Verteidigungsministerium blockiert Einblick in geheime Rüstungsdeals mit der Industrie
Anna HuberVerteidigungsministerium blockiert Einblick in geheime Rüstungsdeals mit der Industrie
Das Bundesministerium der Verteidigung (BMVg) hat sich geweigert, Chat-Protokolle zwischen seinen Beamten und Führungskräften der Rüstungsindustrie freizugeben. Die Entscheidung folgt auf einen Antrag auf Informationsfreiheit, den das Investigativportal CORRECTIV im Januar gestellt hatte. Das Ministerium berief sich auf militärische Sicherheitsbedenken und das Regierungsprivileg als Gründe für die Vorenthaltung der Dokumente.

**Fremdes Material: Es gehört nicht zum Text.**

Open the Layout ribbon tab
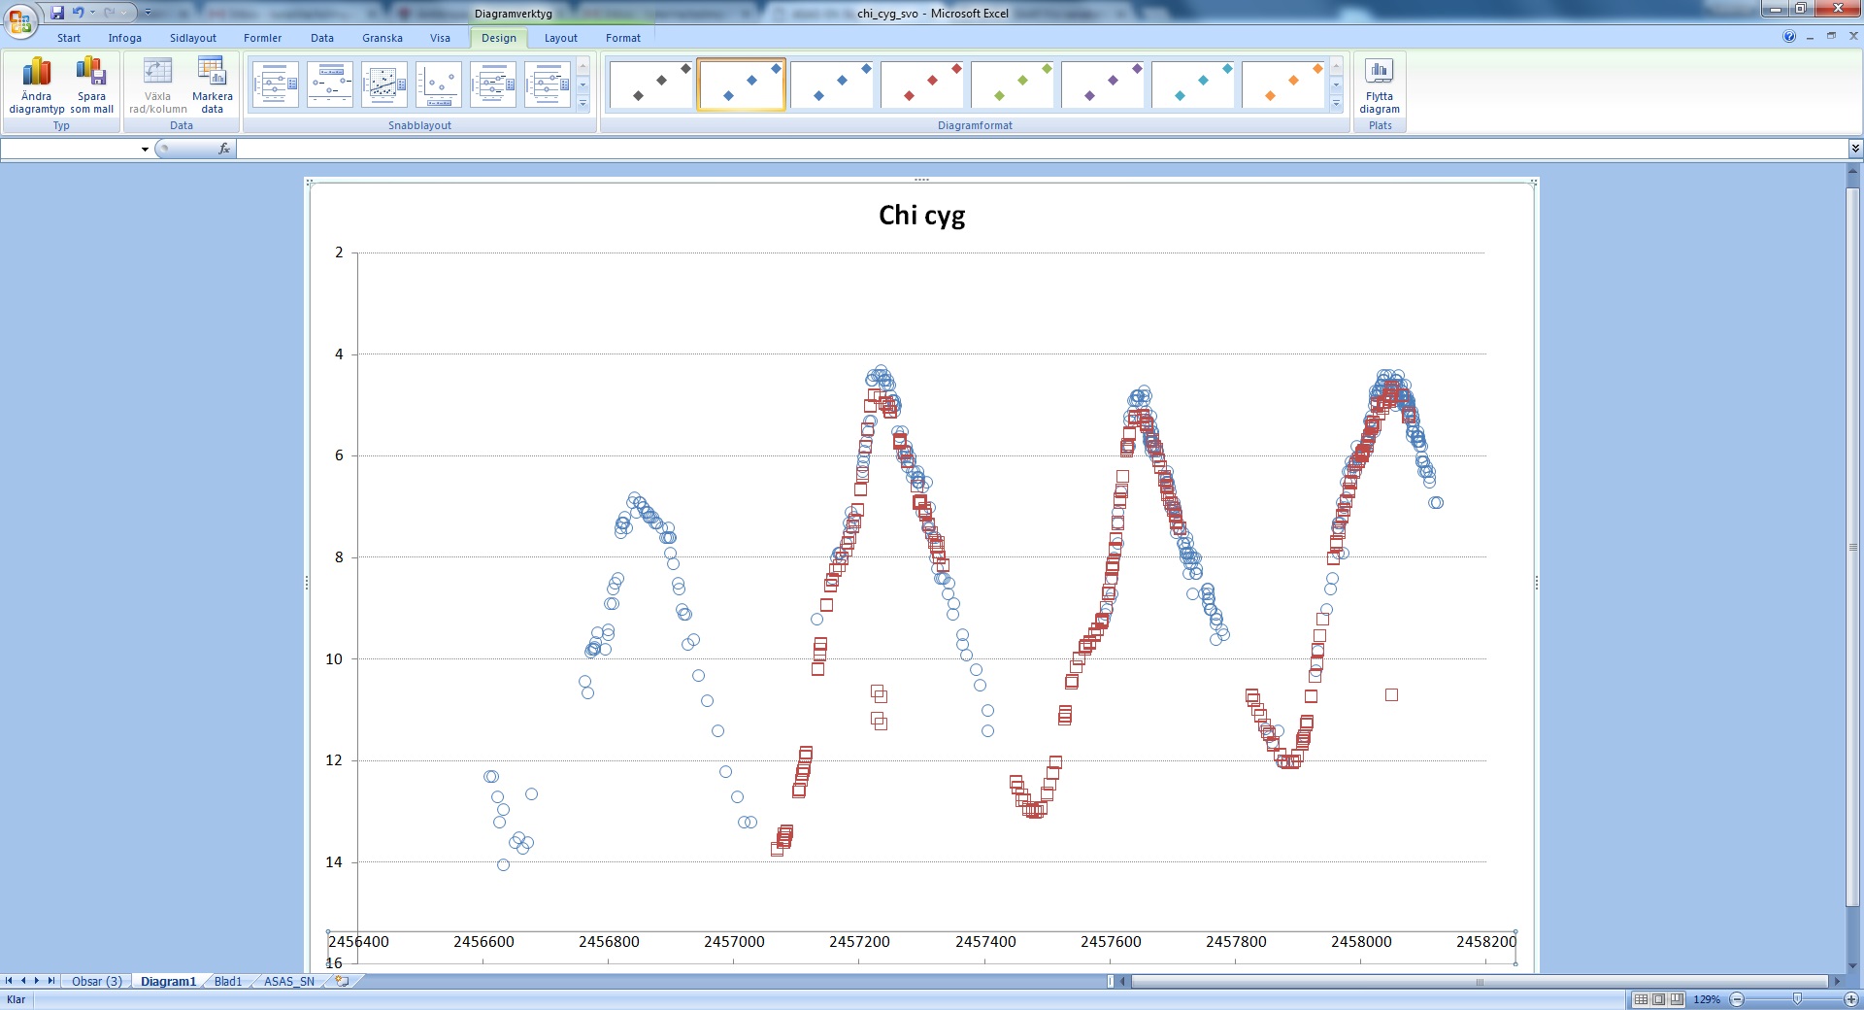 click(560, 38)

Der Antrag war Teil einer umfassenderen Untersuchung zur militärischen Aufrüstung und Beschaffungspraxis Deutschlands. CORRECTIV forderte Transparenz darüber, wie Verteidigungsaufträge vergeben werden – insbesondere nach der Entscheidung der Regierung, die Ausgaben für das Jahr 2025 von der Schuldenbremse auszunehmen. Diese Ausnahme ermöglicht es, Rüstungsgüter nahezu unbegrenzt und ohne die üblichen Haushaltsbeschränkungen zu erwerben.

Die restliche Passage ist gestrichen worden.